Nasehatnya...
Peluknya...
Bau tubuhnya
Manjanya tak ada yang lebih indah
Dari senyum tanpa gigi
Milik Embah
Masuk yuk kita bernostalgia tentang seorang wanita tua ibu dari ibumu yang kita panggil nenek alias mbah...
Malam minggu yang indah. langit cerah angin bertiup sepoi amboy banget cocok buat jelong jelong, sayangnya ini minggu musim paceklik tanggal tua duit yang tersisa tinggal receh kembalian dari warung makan tiap hari, Ku putar musik Kumasukan headset ke telingaKu tapi sebelum kepalaKu mencapai bantal. Seseorang mengetuk pintu dengan malas Aku bangkit membuka pintu senyum tiga jari menyambutKu begitu pintu terbuka.
Leni masuk dan langsung duduk di ranjang, sekilas Dia mengedarkan pandang keseluruh kamar, mungkin Dia geleng-geleng kepala melihat kapal pecah, lebih pantas di sebut kandang singa daripada kamar perempuan,
“ Lagi badmood yaa...? ” Tebak Leni, Aku hanya menganguk dan tersenyum
“ Kenapa ,Len...? ” Tanyaku karena Leni diam tak mau mengatakan apa tujuannya datang ke kamarku
“ tolong Leni Kak, anter Leni ketemu Ayah, bang Arman lagi sibuk ,dengan tugas-tugasnya, Ibu sakit kepala, Ayah tadi di telp harus kepanti Ada nenek yang sakit, tadinya Ayah Bilang Cuma mau nengok karena hari ini bukan jadwal ayah piket, Ibu juga sedang sakit, tapi tadi ayah telpon minta dibawakan baju hangat, Ayah menginap dipanti, Neneknya nangis kalo di tinggalin Ayah...” Jelas Leni panjang lebar.

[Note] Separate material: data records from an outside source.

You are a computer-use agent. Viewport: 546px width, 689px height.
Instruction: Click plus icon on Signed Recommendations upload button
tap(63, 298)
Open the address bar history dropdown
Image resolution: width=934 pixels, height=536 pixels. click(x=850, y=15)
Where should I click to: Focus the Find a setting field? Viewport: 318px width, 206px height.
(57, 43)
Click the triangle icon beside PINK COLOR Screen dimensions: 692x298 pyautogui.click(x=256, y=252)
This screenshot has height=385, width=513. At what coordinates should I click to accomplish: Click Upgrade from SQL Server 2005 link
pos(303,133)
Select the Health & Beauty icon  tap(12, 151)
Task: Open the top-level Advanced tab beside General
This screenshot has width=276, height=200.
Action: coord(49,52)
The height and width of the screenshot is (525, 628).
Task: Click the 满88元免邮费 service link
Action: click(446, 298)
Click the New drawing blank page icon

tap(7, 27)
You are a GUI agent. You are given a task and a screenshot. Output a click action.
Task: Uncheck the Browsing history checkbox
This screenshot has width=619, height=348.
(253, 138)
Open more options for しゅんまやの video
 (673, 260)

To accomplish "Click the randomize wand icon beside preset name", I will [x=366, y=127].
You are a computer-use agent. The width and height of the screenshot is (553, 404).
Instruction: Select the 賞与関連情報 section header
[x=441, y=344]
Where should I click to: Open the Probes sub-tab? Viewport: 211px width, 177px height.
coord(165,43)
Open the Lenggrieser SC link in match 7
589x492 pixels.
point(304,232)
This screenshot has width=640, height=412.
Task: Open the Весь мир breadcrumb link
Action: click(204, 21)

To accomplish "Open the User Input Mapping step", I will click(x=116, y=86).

“ Ya sudah Tunggu sebentar...? "PintaKu sambil bangkit, melapisi tank top Ku dengan jaket dan mengganti celana pendekKu dengan yang panjang, merapikan sedikit wajahKu agar tak terlihat kuyu, setelah dirasa cukup Aku dan Leni pergi ke panti werda tempat pak Bagio Ayah Leni bekerja.

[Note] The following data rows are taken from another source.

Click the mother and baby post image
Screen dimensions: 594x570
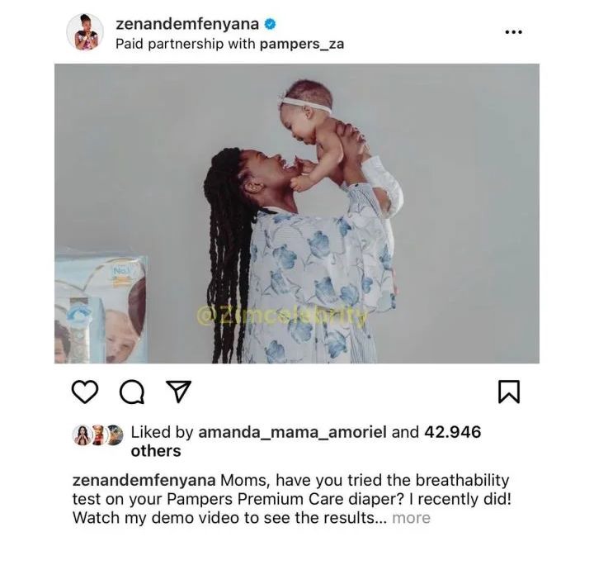pos(297,213)
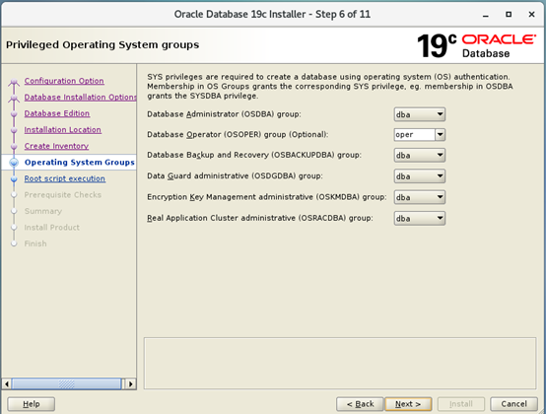The height and width of the screenshot is (414, 546).
Task: Open the Create Inventory step
Action: point(56,146)
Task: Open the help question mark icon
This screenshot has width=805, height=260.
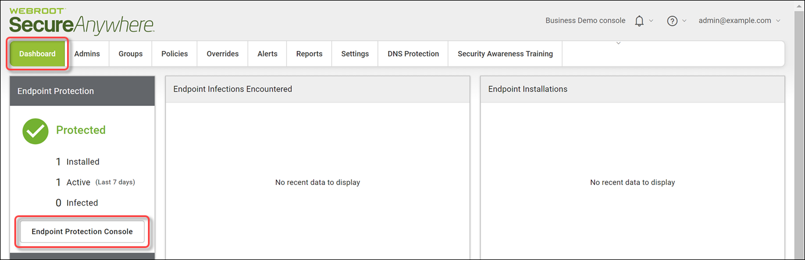Action: click(x=673, y=21)
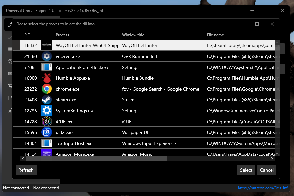The image size is (294, 196).
Task: Click the WayOfTheHunter process icon
Action: [47, 45]
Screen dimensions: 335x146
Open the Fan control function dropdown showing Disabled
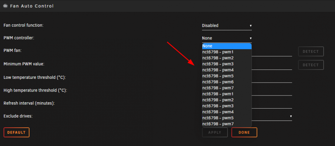click(227, 26)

Pak Bagio adalah pengawai dinas sosial yang bertugas di panti jompo Trena Werdha, Beliau sebenarnya kepala pantinya, kalo orang pikir masa kepala panti Ikut sibuk kalo ada penghuni yang sakit???, bukankah Dia punya bawahan, ya tinggal kasih pengarahan saja. perintah sana perintah sini,beres...!!!
Tapi tidak begitu dengan bekerja di panti Werdha.yang berurusan dengan kakek-kakek dan nenek-nenek, mereka itu seperti anak kecil bahkan mungkin lebih manja dari anak teka, kalo sakit merengek minta di temenin siapa..., mending kalo sakitnya Cuma pusing, kalo muntah-muntah, disentri, disinilah dedikasi dan keiklasan di buktikan, meninggalkan keluarga, mengurusi kotoran entah dari Ibu siapa, Entah dari Ayah siapa, Anaknya mungkin sedang makan malam di sebuah resto ternama, cekakak cekikik dengan rekan kerja yang mereka agungkan karena menjanjikan proyek penting yang harganya Milyaran
Aku dan Leni berjalan kaki kesana, karena memang dekat sebenarnya hanya 20’ berjalan kaki, sebuah bangunan megah dan hijau menyambut Kami, lapangan cukup luas gedung berlantai dua selalu memberi kesan wow buat Ku yang terbiasa tinggal di kamar kost, yang dari ranjang ke lemari Cuma 3 langkah, lemari kepintu juga paling juga 3 langkah.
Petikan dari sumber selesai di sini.